ForeWord Clarion Review
America runs on oil and gasoline, but it’s money that makes the world go ‘round, a fact that Raymond Learsy illuminates poignantly in his collection of essays Oil and Finance: The Epic Corruption. Unfortunately, as Learsy reveals, much of that money is being transferred steadily out of the United States in the form of payments to oil-producing countries, or squandered in the service of US oil company interests. Saudi Arabia bears the brunt of Learsy’s criticisms, as he pokes holes in many of OPEC’s standard excuses for limiting oil supply.
However, Learsy does not withhold his ire for government policies in the United States; in several essays he explains how the misuse of the Strategic Petroleum Reserve has consistently contributed to high oil prices. He castigates the Commodity Futures Trading Commission, and demonstrates how in a world where few oil traders have ever actually received or stored a barrel of oil, one single trader can disproportionately manipulate prices resulting in massive price increases for the US and all other oil consumers.
Learsy draws on his extensive experience in commodities trading in these essays (originally published in The Huffington Post), and it’s difficult to imagine anyone more qualified to throw stones at US energy policy. Learsy is a member of the Woodrow Wilson International Center for Scholars, and his writings on the international oil trade have appeared in The New York Times, Pipeline & Gas Journal, and National Review Online.

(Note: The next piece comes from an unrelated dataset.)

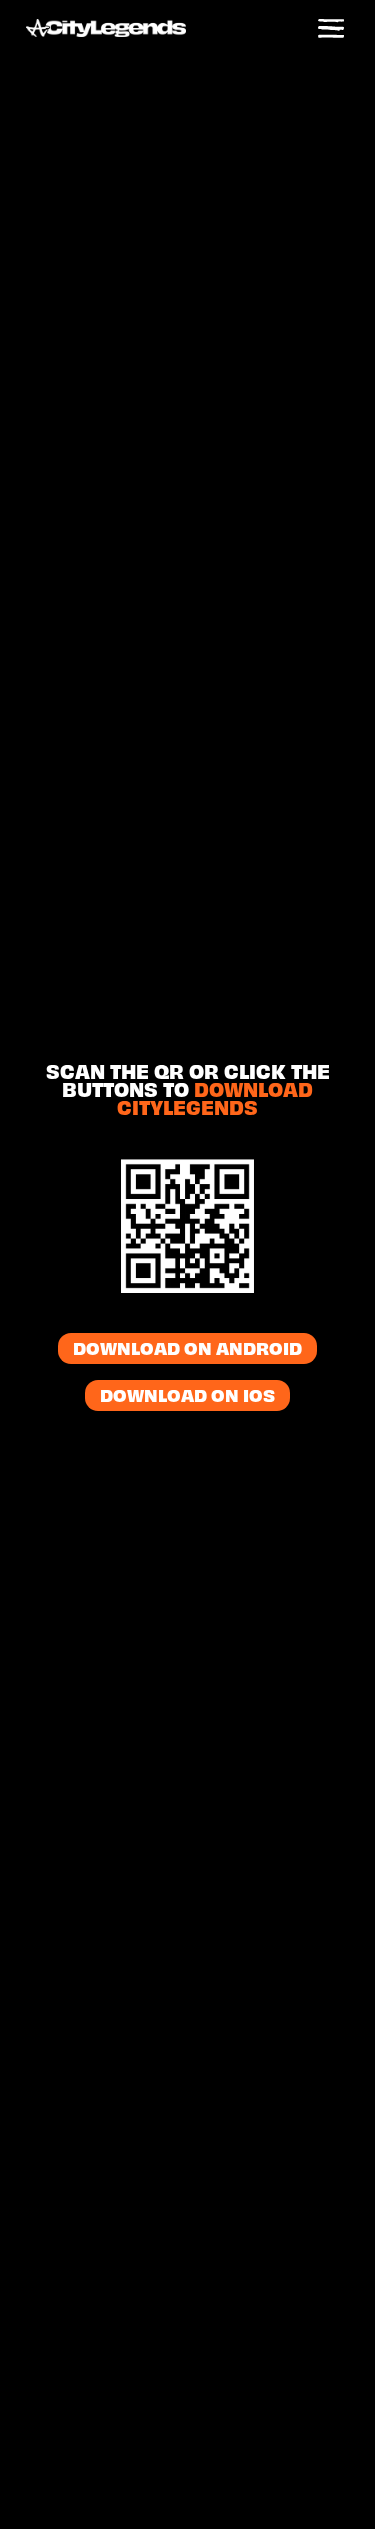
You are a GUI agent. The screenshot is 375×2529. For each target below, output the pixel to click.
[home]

There is no shortage of provocative statements in Oil and Finance, but Learsy is at his best when he not only condemns current practices, but also proposes surprising yet logical
solutions. For example, in discussing Saudi Arabia’s leadership of OPEC, Learsy states that “Perhaps the time has passed for considering sovereign rights sacrosanct...,” pointing out that the majority of oil interests in the world are controlled by countries, not companies, which provides immunization from many fair-practice laws, and makes the oil game a matter not of markets, but of national security. Also fascinating is his insight into the 2008 bank bailouts, including the revelation that several large banks misused TARP funds to involve themselves in commodities speculation, particularly oil.

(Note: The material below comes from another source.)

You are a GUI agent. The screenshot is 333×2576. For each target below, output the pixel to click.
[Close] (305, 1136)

The book’s only shortcomings are perhaps inherent flaws, due to its very nature. Being a collection of essays written from 2006 to 2010, there is some duplication of fact and verbiage, which the author acknowledges in his introduction. Instead of chronological order, the essays are grouped by topic, and while this does help to provide focus, it sometimes makes it difficult to view the full, wider picture. Still, for anyone who’s wondered how we went from gasoline at a buck-fifty per gallon to crossing the $4 per gallon mark in just a few years, this is essential reading.
One can only hope that the book’s subtitle, “from 2006 to 2010,” will one day come to represent a time span aberrant in history; if it does not, our consolation is that at least we will have authors like Raymond Learsy to keep us informed.